Ella le tocó la mejilla con sus dedos helados.

– Mírate. Eres tan guapo, Sean. Ni siquiera soy lo bastante guapa para salir contigo.

Sean dio una calada al cigarrillo.

– ¿Sabes, Paddy? Siempre dejo que digas cosas así porque me gusta que seas modesta. Pero eres muy hermosa. Tienes la cintura estrecha y los labios carnosos. La gente lo comenta a menudo.
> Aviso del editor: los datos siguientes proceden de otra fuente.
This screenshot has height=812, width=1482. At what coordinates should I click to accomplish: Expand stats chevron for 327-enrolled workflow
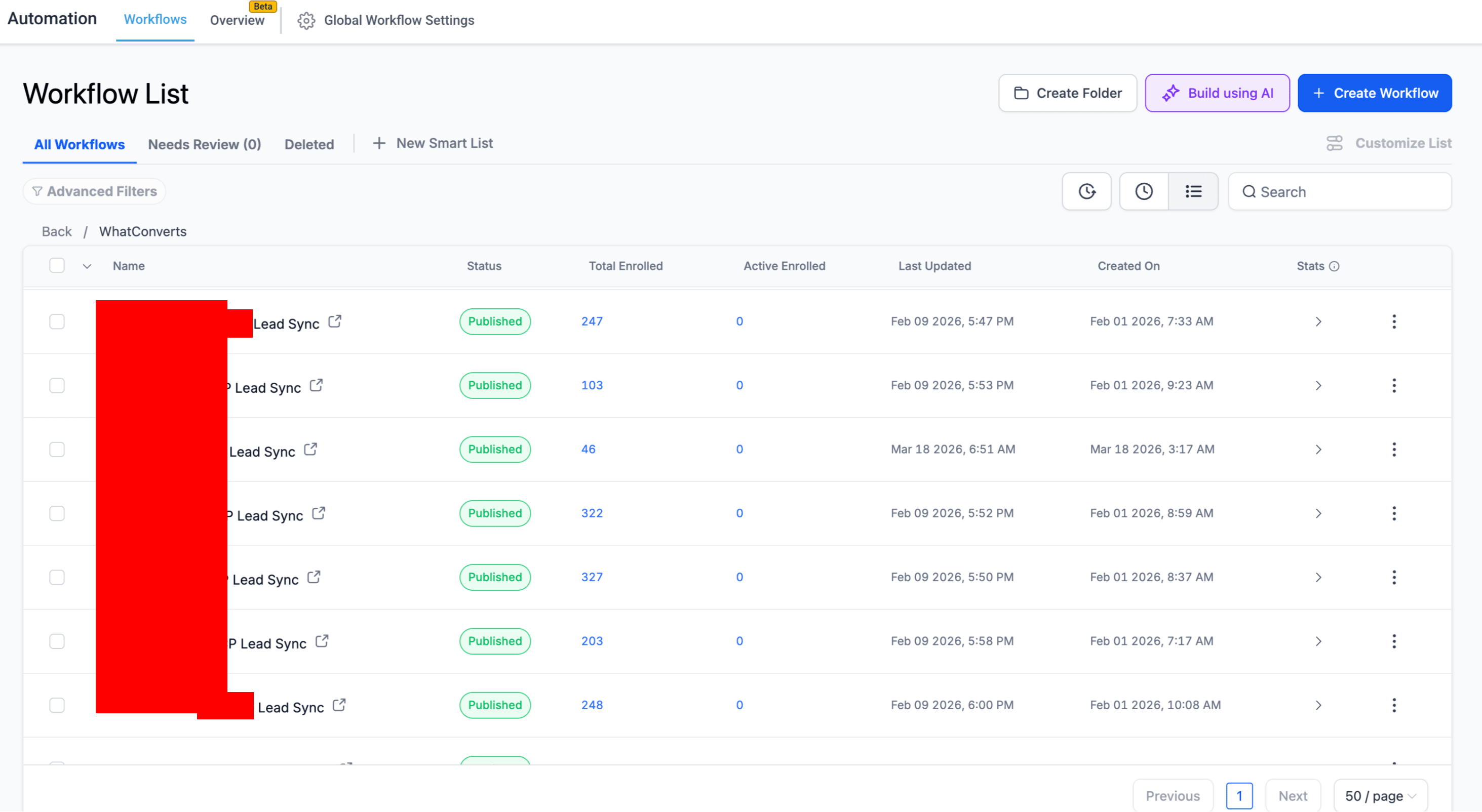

Fue como una burbuja cálida que le estalló en al cabeza. Intentó buscar en su memoria algo que le demostrara que era atractiva, pero no encontró nada. En el colegio, ningún chico se volvió loco por ella. Por la calle, no se le acercaban nunca los hombres. Ni siquiera recordaba haber recibido un cumplido antes de aquél.

Se rio incómoda y le dio un golpe al brazo.

– Vete al carajo.

– Lo eres. -Retiró la vista, temiendo que ella lo considerara un calculador-. Para mí lo eres.

– ¿Pero sólo para ti?

– ¿Eh?

– ¿Sólo soy hermosa para ti?

Sean le hizo un arrumaco.

– No. Eres hermosa, Paddy, sencillamente hermosa.

Permanecieron juntos en silencio, fumando y mirando hacia el valle. Cada vez que pensaba en lo que le había dicho, Paddy sentía vértigo. Que aquello fuera cierto podía cambiarlo todo. Siempre había odiado su cara; odiaba tanto su aspecto que algunas mañanas le daba vergüenza salir de casa. Se quedaron sentados, y durante un par de pausas silenciosas ella sintió un ataque de agradecimiento tan fuerte que estuvo a punto de pedirle que se casara con ella.